The economics of software is, I’d suggest, a particular instance of a more general problem: the economics of knowledge. After all, software is knowledge. All of the “strange” properties that people attribute to software — the high upfront cost, the zero marginal cost, the inversion of the primitive supply-demand model — also applies to knowledge in general. From this perspective, the reason why the operating system is free and the database cost $40K/cpu is quite obvious: everybody and their grandmother knows how to build operating systems but only a very few people in the world know how to build database systems that can satisfy the requirements of a large enterprise. Note that this imbalance of “knowledge” is necessarily temporary; the demand for knowledge about enterprise databases means that more and more people will learn about enterprise databases. (Or they may decide that the cost of learning about traditional databases is too great and invest their learning-time elsewhere.)
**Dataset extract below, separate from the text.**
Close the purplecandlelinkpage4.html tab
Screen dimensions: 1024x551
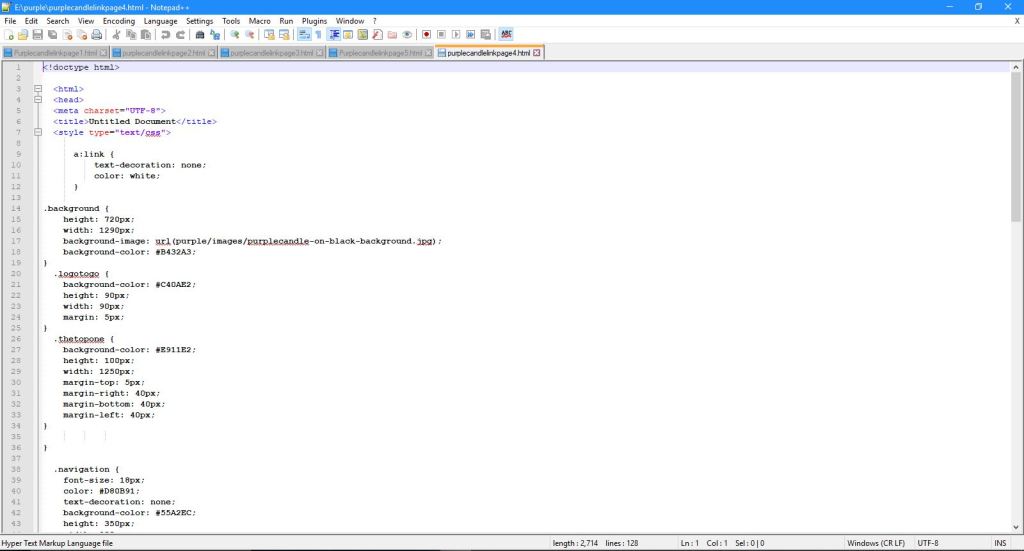[537, 53]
The critical question that arises from this line inquiry is, simply enough, what is the real price of knowledge?. This is not so much a matter of what people will pay for the knowledge — the market will decide that — but, rather, what is total future utility of knowledge. Note that the latter will, eventually, barring distortions, come to determine the former. People will pay based on what they think about total future utility is for a given commodity. It’s here that things get interesting. The total future utility of, say, a car can be determined to a reasonable amount of accuracy. But the total future utility of a computer program? Or rather, the total future utility of a computer program’s source code? After all, I think when we speak about the value of a piece of software we simply must be talking about the value of its source code. There are other factors to consider of course but everything begins and ends with the source code.
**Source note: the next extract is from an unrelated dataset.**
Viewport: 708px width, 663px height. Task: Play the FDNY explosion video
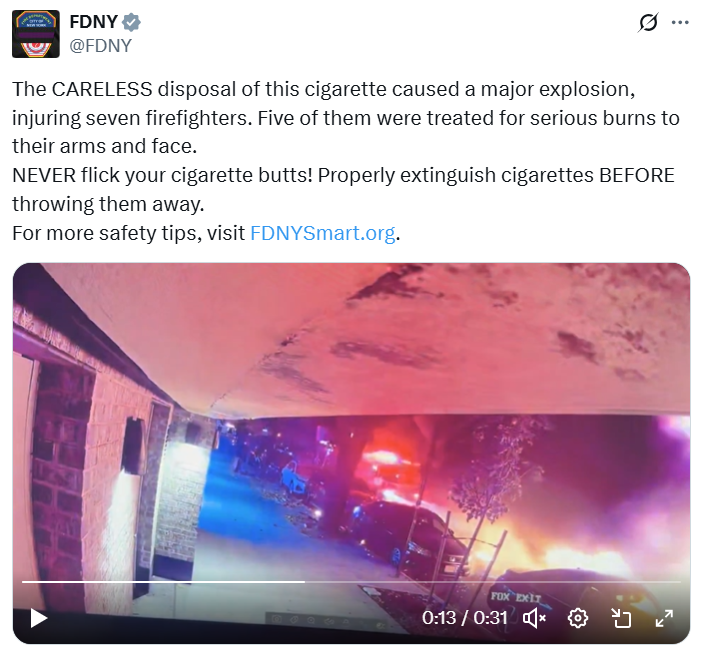click(38, 618)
There’s another factor here which is also very interesting and very important. It’s that the “cost of knowledge” is very much determined by how much it costs to learn and research and explore. That is, if, for whatever reason, you can learn “faster” such that your learning-time is reduced across the board then it should follow that all “knowledge commodities” should become cheaper. This is because it would take you less time to learn enough to develop a replacement. So — and this is where all the traditional economic assumptions about physical commodities fall down — the cost of software and other knowledge products is largely determined by how much it costs to learn.
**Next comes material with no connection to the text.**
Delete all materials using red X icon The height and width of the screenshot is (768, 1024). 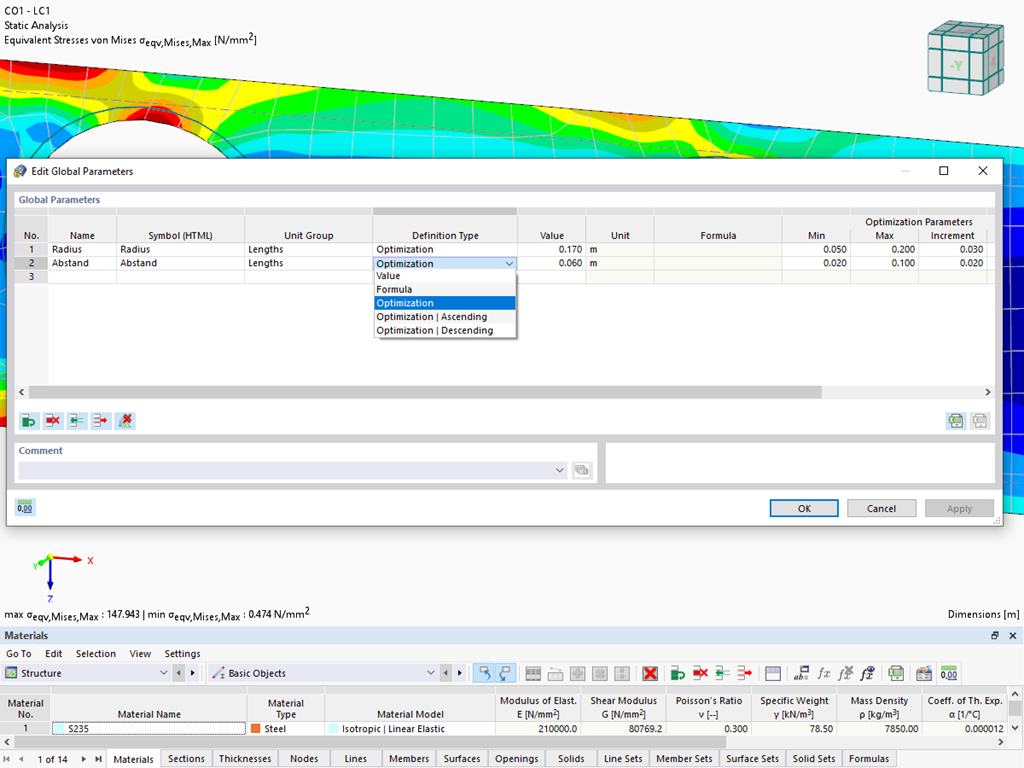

If that makes any kind of sense than it does suggest an alternative solution of how much to pay for a database. It’s largely a matter how much it’d cost your organization to turn on a dime and develop its own database. This is, I think, a strong argument for Not Invented Here. While in the past I’ve railed against people who write their own XML parsers and the like, I’ve come to appreciate that in many situations it is definitely cheaper and “long-term profitable” for a firm to develop its own solution to a product even if there exists “popular commercial solutions”. If you’ve got the talent, well, then use it. There’s no reason you should pay the same “price” as the less talented for a solution. And this is where open-source also enters the equation. If a problem is widely understood than there’s no reason anybody should ever pay for the solution. And this logic can be extended; even if a problem isn’t widely understood it may make sense, if you possess the talent, to develop your own solution and then share the knowledge and thus drive down the “cost” of the problem. This is what’s so different about knowledge and physical commodities: it pays to share knowledge with others. If you can drive the cost of a problem to zero then not only have you reduced your own costs but you have also reduced the general “cost of learning.” The market isn’t just efficient in this case but, rather, as the various participants become smarter the market becomes more efficient.
The real lesson here is that too often firms focus only on the ROI. The problem with such a simplistic focus on ROI is that it assumes that the firm itself is some kind of unchanging entity. If you only ask the question “how many dollars will $X save?” and “how many dollars will $X generate?” you have completely failed to understand the value of knowledge. Another important question here is, simply, “what will we learn from $X?” Companies can, if those involved, become smarter, they can learn and generate knowledge and, inevitably, everybody will benefit from this new knowledge. So rather than only considering price in any basic build-or-buy decision you might also consider the what you can learn from choosing one solution or another and how that new knowledge can itself be leveraged in the future.